As a result of its ranks of lithium ion batteries, the Nissan Leaf is heavier than its combustion-engined equivalents by some 200kg. But in reality this doesn’t hamper the Leaf’s ability to work as comfortable and pleasant transport. Having the batteries mounted under the boot floor hasn’t eradicated the sense of weight, but in general use the soft suspension isolates occupants well. There is more body roll than you get in most conventional hatches, but that roll is quite progressive. It’s not a flawless ride – there’s some fidgeting over disturbed surfaces, and with cornering forces involved there’s a firm thump over bigger intrusions – but overall the Leaf is a comfortable car.
Handling is similarly decent, but the defining characteristic is the steering. Very light and linear, it suits urban use perfectly, but it is devoid of feel and, with 3.3 turns lock to lock, a touch more steering input is needed at higher speeds than most would want.

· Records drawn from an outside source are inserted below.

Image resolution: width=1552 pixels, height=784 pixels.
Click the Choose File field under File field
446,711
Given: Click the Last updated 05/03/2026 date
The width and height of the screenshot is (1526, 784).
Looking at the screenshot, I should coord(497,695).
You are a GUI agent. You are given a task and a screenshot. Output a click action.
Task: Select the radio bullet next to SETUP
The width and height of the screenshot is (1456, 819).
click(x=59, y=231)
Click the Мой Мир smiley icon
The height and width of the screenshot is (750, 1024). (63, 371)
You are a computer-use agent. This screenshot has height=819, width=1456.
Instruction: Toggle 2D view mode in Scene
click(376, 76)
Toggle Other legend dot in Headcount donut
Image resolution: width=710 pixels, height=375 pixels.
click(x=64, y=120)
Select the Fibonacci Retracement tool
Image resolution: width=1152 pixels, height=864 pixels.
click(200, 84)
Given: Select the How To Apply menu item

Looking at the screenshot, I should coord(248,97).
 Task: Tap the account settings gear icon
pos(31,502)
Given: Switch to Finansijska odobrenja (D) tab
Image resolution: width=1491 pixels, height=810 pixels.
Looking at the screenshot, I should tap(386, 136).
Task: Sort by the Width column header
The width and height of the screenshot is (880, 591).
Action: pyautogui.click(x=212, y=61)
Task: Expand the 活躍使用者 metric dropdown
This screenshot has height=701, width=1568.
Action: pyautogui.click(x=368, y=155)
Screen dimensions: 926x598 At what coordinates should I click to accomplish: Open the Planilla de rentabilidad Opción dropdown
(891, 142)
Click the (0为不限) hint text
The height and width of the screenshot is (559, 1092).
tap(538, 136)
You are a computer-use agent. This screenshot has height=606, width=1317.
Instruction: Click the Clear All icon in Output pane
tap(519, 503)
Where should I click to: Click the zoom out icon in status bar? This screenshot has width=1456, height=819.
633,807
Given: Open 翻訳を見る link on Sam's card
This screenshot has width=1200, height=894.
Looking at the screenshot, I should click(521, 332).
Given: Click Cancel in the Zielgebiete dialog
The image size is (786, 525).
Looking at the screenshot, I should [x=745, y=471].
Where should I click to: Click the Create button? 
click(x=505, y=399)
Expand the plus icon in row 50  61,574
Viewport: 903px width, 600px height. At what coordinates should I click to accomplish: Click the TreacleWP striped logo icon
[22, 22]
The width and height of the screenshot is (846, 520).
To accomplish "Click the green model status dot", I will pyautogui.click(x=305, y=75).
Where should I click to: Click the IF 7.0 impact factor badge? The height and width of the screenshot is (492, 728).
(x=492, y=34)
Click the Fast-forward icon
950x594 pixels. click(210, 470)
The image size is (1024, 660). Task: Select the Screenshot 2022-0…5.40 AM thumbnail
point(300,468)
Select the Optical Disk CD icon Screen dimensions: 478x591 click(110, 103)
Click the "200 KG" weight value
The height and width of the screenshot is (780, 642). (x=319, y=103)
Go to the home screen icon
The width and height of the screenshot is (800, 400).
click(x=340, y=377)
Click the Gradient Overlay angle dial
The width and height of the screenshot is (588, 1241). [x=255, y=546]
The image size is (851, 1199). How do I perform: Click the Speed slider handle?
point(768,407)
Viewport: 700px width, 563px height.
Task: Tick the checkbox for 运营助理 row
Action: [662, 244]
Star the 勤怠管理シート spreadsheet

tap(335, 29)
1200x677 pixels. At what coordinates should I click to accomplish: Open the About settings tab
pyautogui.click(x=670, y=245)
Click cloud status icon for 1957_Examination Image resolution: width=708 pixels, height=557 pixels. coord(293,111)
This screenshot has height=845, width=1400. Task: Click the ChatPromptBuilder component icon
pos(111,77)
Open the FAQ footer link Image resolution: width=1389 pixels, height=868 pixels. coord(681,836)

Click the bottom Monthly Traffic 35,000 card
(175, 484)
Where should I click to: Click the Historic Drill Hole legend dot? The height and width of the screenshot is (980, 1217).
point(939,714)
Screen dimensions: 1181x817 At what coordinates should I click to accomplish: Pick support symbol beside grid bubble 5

But few cars need to provide a feelsome drive less than the Leaf, and it is a pleasant car in which to cover miles. Turn-in is sharp enough, there’s ample grip and the Leaf is wholly safe, predictable and not unsatisfying to drive. It’s far from invigorating, but these elements of the Leaf still deserve merit simply because they do the job effectively by normal class standards.
Our test showed the Leaf can return 75 to 80 real-world miles on a single charge. It would be easy to view this as a very limiting factor, but considering that the vast majority of Leafs will be second cars, it’s also clear that this will be fairly irrelevant for many.